臆病な背中で恋をした
 即答したわたしに社長は一瞬目を見開き、それから片手で顔を覆うようにして肩を揺らす。・・・どうしてか笑われている。

「・・・・・・いや悪い。予想以上に明里が可愛くてな。亮も男冥利に尽きるだろうよ」

 収まってからもう一度、頭を撫でた掌には少し力が籠っていて。わたしを見つめる眼差しが、優しく見えた気がした。





 やがて車は、とある駅前の大きなホテルの地下駐車場へと入って行き、エントランス前に横付けされた。

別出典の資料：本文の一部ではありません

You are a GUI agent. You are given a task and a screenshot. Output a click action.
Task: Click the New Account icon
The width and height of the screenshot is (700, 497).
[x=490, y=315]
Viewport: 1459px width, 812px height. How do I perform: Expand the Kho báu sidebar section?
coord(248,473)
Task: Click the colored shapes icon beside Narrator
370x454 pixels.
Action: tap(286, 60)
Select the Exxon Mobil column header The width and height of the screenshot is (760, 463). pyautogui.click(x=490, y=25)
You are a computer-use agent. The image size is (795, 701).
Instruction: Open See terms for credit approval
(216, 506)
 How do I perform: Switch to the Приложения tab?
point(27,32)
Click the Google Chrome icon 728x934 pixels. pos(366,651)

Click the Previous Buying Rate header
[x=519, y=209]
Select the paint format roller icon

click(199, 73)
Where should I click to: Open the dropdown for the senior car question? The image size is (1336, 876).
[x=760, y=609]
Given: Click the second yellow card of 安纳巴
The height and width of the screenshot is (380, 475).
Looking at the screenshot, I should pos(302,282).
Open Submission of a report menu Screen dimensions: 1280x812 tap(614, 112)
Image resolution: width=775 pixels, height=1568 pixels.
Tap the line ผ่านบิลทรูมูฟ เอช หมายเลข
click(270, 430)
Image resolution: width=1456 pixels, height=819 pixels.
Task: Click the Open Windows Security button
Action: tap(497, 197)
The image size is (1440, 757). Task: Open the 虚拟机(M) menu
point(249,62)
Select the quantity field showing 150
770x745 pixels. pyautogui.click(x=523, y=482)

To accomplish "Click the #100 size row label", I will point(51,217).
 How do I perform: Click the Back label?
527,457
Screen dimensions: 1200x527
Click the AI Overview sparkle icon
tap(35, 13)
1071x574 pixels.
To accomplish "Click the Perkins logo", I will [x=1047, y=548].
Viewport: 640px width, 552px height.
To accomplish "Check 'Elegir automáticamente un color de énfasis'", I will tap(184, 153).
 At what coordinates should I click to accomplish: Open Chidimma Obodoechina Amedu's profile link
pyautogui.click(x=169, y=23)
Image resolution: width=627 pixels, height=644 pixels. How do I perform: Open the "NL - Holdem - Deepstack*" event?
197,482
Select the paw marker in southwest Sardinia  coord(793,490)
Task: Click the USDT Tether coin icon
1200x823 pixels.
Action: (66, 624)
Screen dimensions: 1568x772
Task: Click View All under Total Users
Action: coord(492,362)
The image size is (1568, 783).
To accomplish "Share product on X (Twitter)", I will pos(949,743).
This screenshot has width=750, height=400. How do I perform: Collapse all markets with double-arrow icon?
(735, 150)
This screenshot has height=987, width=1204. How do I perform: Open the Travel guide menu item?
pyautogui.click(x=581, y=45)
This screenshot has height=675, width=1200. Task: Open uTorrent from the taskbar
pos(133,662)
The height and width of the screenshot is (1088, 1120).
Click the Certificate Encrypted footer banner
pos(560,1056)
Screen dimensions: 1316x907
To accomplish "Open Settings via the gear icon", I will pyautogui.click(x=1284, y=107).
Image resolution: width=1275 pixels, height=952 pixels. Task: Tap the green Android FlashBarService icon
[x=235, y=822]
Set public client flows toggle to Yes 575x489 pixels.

「残念だが今夜は俺も体が空いてなくてな。次は楽しみにしてろ」

「あ・・・はい」

 小さく頷く。
 どうやら、これからここで何か約束があるんだろう。

 『無防備』と『亮ちゃん』と『お誘い』の因果関係は、やっぱりよく分からないけど。どっちにしても自分に断る権限はないって思う。真下社長が相手なら。

「亮」

 真下社長の口調が少しあらたまった。
 運転席から横顔が後ろに傾き、短く返事が返る。

「明里をどこか美味い店にでも連れて行ってやれ。今日は戻らなくていい」

「いえ、それは」

 怪訝そうな声音。否定の意思があからさまに。

「俺がいいと言ってる。心配ない、秋原と津田達で十分だ」

 津田・・・?
 社長の口から零れた名前を拾って、あの津田さんなのかと思い浮かんだ。

「・・・社長、そういう訳には」

「何度も言わせるなよ日下」

 言いかけたのを遮って、有無を言わせず亮ちゃんを黙らせた社長。
 
「・・・・・・承知しました」

 やっと低く答えた亮ちゃん。
 漂った微妙な空気を真下社長は意にも介していない様子で、わたしに満足げな表情を向ける。
 
「少し早いがクリスマスも近いしな。2人でゆっくりするといい」

 まさかそんな気遣いをしてもらえるなんて、それこそ思ってもなかったから。驚いて、きょとんとしてしまった。

「俺を愉しませてくれる褒美だ。気にせず受け取れ明里」

 本当によく分からないけど、社長は好きでわたしを構ってくれてる、ということで良いらしい。

 不敵そうに口角を上げた社長は降りる前、当たり前のようにわたしの額にキスを落とし。
 慌ててお礼を言うと、片手を上げて自動ドアの向こうに吸い込まれて行った。